The responsible lawyer aims to use the legal process fairly so that the legal
system/court has the best chance of deciding the matter justly on its merits. But the
responsible lawyer is not concerned with making his/her own judgments about what
justice in the broader sense (beyond the justice of legal processes) requires or what is
required to resolve all the issues (including relational issues) raised by the problem in
this scenario. Therefore at the end of the day the legal process might still not provide
an adequate resolution to the issue (as it has failed to do before) and Jewish claimants
may still end up without their entitlements or without feeling that justice has been
done in this matter.

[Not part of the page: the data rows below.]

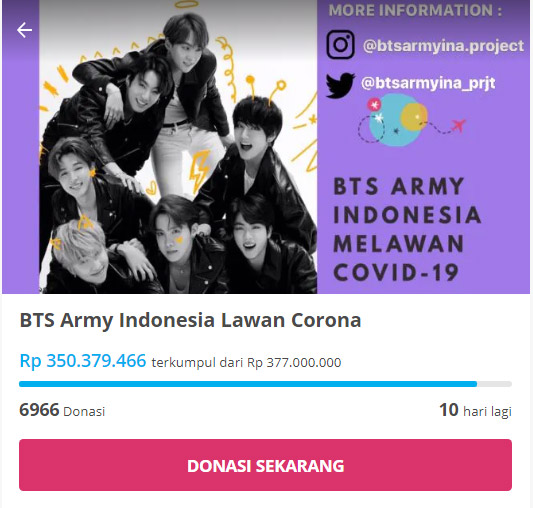
Task: Click the Rp 350.379.466 collected amount
Action: [x=83, y=360]
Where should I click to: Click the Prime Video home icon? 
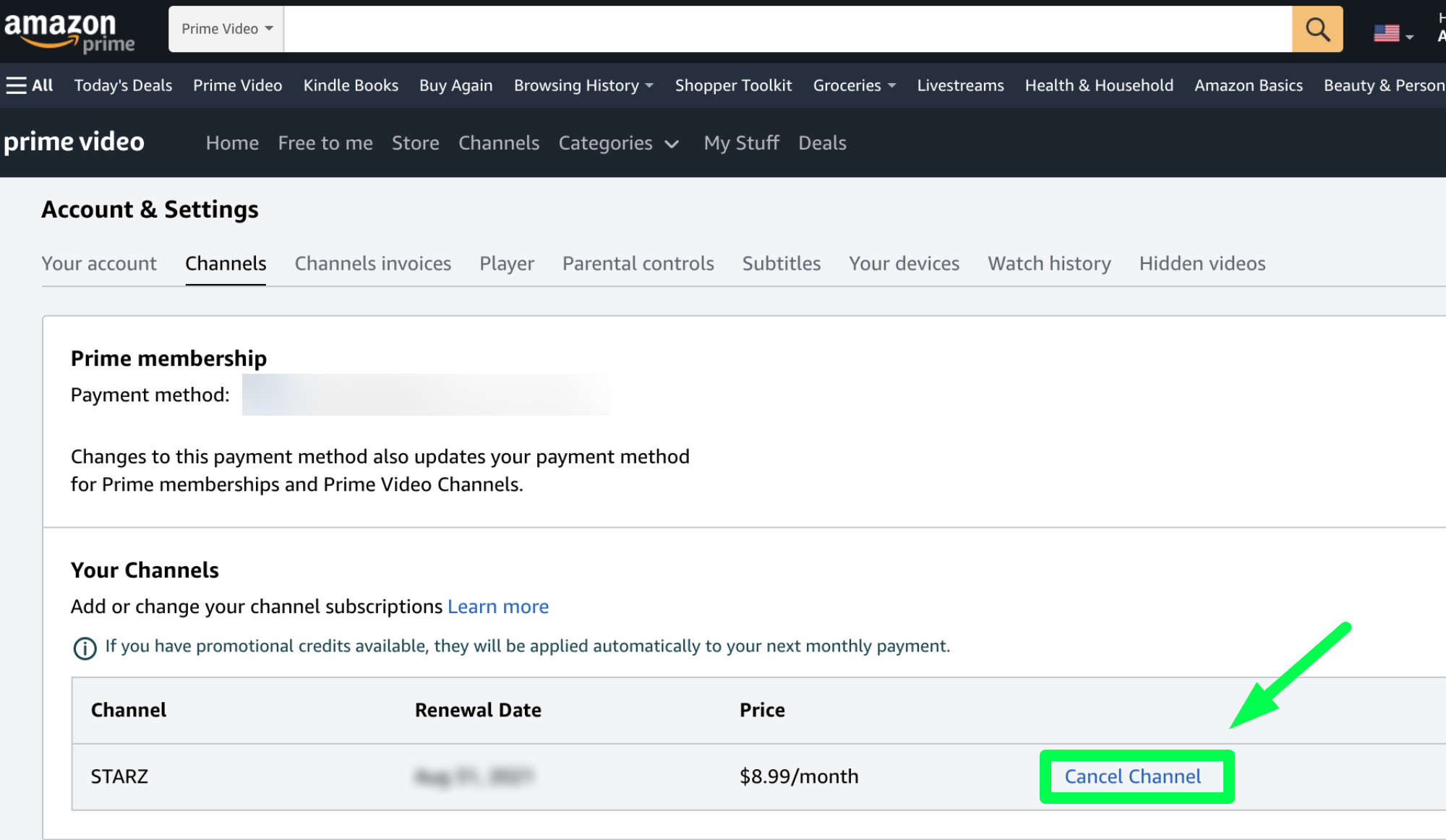tap(75, 142)
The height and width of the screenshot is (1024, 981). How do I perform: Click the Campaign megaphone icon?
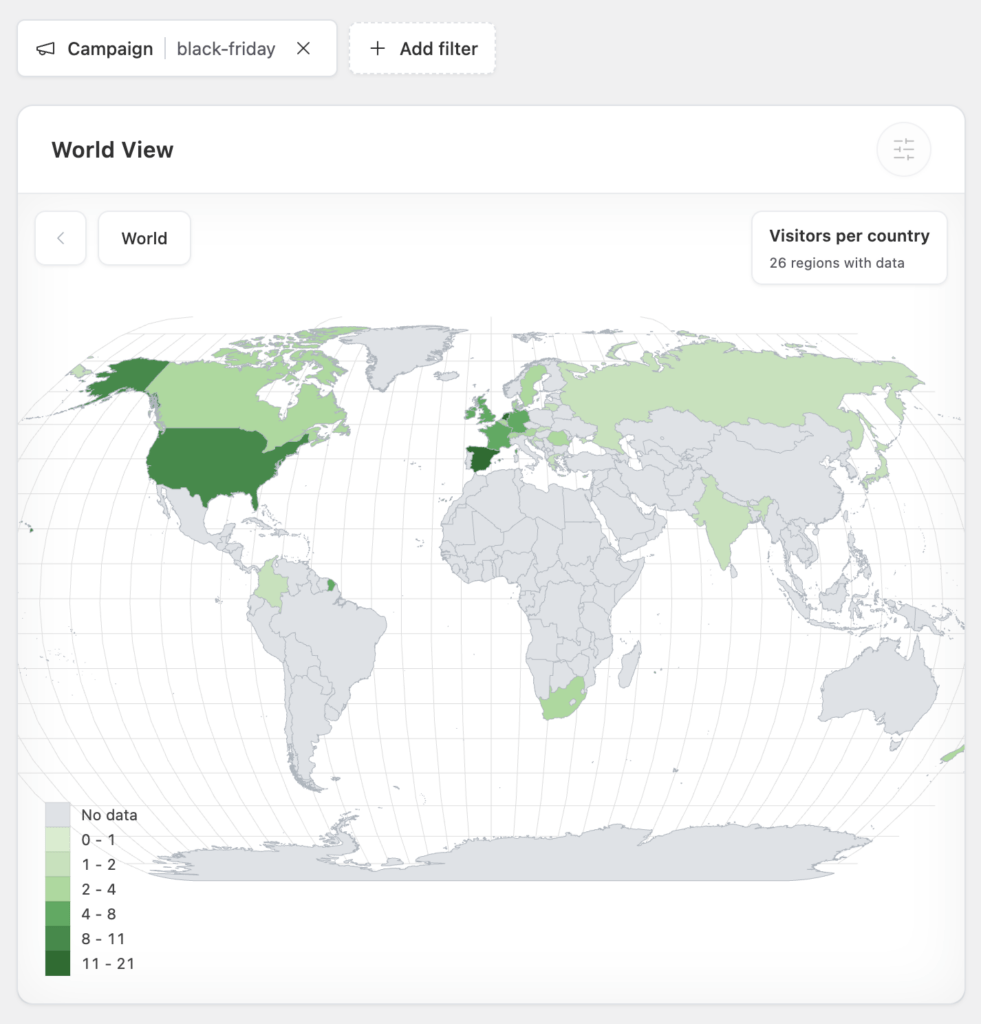click(44, 48)
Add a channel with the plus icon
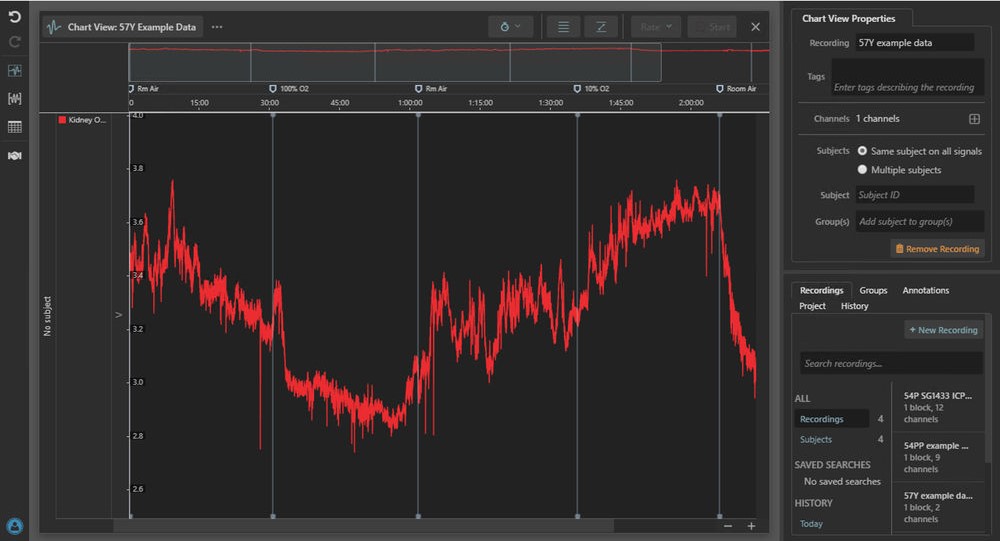Viewport: 1000px width, 541px height. click(974, 119)
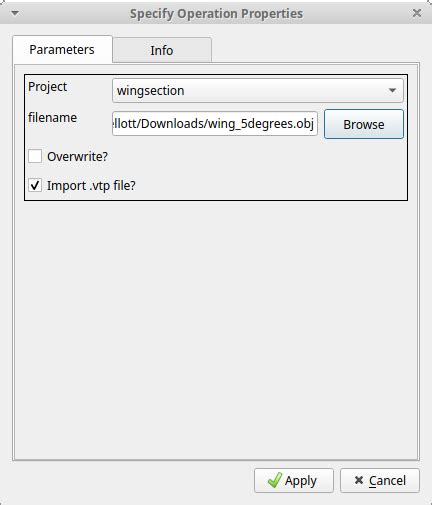Close the Specify Operation Properties dialog

tap(417, 13)
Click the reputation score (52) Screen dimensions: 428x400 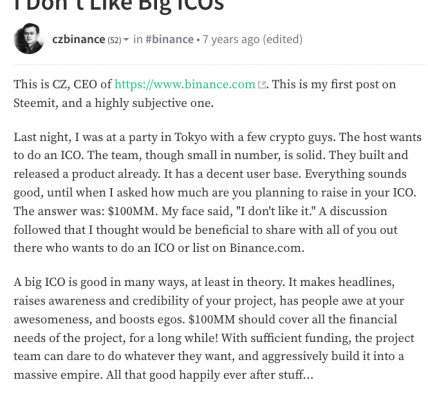click(114, 40)
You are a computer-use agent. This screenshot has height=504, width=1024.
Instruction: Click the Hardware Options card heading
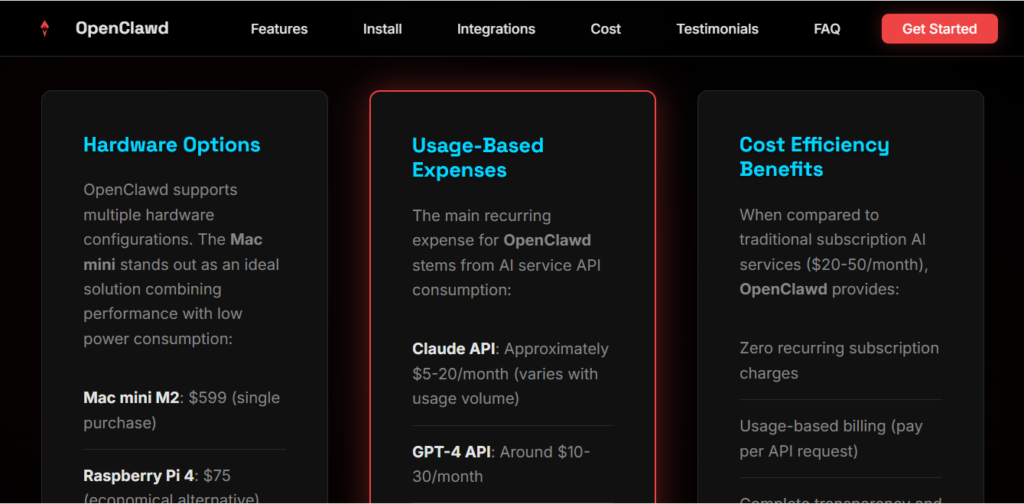(x=171, y=145)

In other words, the ethics of the responsible lawyer approach is
limited by the extent to which the law and the legal process is able to deliver an
ethical outcome. Some of the issues raised by the ethics of care and moral activist
approach may not be addressed following a responsible lawyer approach, even though
this approach will not be as potentially manifestly unjust as the pure adversarial
advocate approach. On the other hand, the responsible lawyers may argue that this is
not their concern as lawyers and therefore Cravath Swaine need not worry about it.